Stored data
● ● ● ●

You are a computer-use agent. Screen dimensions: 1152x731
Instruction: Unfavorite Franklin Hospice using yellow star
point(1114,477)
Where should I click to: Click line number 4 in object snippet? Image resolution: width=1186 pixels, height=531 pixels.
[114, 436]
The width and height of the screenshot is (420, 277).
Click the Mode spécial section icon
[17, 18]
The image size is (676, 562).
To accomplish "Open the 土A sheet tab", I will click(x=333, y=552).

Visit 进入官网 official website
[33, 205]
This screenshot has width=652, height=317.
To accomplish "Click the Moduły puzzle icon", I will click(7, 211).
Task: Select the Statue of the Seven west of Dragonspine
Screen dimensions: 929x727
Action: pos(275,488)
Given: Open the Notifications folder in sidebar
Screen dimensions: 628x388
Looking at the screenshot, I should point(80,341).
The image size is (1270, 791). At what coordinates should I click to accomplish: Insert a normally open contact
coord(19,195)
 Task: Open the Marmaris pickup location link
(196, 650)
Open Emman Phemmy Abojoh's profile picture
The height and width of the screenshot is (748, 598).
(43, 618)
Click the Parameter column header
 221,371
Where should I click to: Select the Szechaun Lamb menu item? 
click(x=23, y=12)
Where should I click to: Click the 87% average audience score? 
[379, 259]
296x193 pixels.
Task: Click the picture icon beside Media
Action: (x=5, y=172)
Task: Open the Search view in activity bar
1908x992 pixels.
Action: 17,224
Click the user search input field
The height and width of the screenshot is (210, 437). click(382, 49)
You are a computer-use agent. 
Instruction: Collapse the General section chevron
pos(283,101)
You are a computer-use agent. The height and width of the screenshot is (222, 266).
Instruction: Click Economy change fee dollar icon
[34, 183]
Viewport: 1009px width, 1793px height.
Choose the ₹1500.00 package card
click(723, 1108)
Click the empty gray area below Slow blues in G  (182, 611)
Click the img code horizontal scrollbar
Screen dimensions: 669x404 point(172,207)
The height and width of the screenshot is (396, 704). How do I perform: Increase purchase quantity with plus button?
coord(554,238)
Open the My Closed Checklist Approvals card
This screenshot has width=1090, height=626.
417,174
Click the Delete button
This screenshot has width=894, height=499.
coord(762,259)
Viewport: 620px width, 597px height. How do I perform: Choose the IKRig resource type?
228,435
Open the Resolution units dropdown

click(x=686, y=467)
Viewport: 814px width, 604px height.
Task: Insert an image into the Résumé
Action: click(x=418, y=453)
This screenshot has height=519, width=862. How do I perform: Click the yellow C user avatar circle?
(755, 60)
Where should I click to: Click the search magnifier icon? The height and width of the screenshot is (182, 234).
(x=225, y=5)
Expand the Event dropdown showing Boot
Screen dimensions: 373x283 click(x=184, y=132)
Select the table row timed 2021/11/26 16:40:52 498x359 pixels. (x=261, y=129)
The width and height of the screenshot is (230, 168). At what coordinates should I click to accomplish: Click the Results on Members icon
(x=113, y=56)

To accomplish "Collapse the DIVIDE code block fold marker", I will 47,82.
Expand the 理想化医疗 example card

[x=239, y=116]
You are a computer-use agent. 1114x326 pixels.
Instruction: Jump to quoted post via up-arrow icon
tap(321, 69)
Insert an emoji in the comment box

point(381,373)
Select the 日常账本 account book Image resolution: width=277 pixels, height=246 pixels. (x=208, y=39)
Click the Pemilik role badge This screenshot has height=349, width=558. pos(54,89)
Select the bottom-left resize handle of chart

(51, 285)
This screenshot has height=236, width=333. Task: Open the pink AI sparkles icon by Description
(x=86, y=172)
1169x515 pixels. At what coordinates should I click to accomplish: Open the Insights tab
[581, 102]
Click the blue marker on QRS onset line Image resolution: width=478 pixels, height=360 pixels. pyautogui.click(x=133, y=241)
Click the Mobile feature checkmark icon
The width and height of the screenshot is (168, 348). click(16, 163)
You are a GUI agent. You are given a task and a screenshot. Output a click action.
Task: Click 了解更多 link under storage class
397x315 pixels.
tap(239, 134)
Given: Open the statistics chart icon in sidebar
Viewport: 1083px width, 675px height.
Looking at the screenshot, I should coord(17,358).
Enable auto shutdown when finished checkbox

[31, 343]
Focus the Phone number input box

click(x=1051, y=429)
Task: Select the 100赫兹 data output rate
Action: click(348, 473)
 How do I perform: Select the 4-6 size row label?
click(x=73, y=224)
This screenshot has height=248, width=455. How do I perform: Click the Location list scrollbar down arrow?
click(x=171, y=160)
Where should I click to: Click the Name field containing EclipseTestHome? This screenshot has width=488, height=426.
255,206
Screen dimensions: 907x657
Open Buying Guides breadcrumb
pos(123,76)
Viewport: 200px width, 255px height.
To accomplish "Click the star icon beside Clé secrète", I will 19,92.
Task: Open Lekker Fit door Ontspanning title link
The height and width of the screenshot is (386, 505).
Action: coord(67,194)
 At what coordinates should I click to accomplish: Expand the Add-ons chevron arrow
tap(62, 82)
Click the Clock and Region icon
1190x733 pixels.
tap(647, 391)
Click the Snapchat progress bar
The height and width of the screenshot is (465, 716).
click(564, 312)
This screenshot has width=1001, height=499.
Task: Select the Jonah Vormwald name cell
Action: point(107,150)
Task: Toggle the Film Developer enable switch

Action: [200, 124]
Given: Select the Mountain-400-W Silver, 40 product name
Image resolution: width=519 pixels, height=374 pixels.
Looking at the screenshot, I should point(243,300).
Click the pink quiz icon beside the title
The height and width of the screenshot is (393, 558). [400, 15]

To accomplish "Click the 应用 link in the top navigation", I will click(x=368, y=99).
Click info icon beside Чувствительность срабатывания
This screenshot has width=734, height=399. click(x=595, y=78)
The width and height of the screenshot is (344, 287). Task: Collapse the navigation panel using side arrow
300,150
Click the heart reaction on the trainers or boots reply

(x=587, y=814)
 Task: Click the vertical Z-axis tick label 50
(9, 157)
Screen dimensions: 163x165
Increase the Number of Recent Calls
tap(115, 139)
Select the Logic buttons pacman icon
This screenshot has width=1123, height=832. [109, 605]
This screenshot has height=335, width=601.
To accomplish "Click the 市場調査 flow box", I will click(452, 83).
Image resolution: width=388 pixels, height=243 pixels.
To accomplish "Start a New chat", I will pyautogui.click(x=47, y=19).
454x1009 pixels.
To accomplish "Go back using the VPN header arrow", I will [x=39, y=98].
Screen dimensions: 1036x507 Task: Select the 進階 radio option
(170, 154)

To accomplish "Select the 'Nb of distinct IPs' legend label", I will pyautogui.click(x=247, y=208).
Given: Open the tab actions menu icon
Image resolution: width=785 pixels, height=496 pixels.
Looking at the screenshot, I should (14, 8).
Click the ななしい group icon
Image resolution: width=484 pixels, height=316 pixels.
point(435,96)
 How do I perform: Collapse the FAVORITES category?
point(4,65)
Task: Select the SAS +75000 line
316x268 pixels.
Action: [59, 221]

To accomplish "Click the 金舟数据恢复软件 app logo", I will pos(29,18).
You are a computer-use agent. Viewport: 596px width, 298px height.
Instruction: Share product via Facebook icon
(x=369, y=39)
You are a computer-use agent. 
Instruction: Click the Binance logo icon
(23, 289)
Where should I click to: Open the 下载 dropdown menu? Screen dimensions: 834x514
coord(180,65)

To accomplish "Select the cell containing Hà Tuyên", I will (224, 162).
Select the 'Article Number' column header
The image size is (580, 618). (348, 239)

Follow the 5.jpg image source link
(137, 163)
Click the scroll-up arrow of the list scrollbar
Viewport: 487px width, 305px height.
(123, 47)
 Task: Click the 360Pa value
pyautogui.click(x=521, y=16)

● ● ● ●

## ACTIVITY
Extract from the records above the lines from the one containing "Increase the Number of Recent Calls" to the one containing "454x1009 pixels.", both lines included, exactly as they appear and with nothing else.

## RESPONSE AREA
Increase the Number of Recent Calls
tap(115, 139)
Select the Logic buttons pacman icon
This screenshot has width=1123, height=832. [109, 605]
This screenshot has height=335, width=601.
To accomplish "Click the 市場調査 flow box", I will click(452, 83).
Image resolution: width=388 pixels, height=243 pixels.
To accomplish "Start a New chat", I will pyautogui.click(x=47, y=19).
454x1009 pixels.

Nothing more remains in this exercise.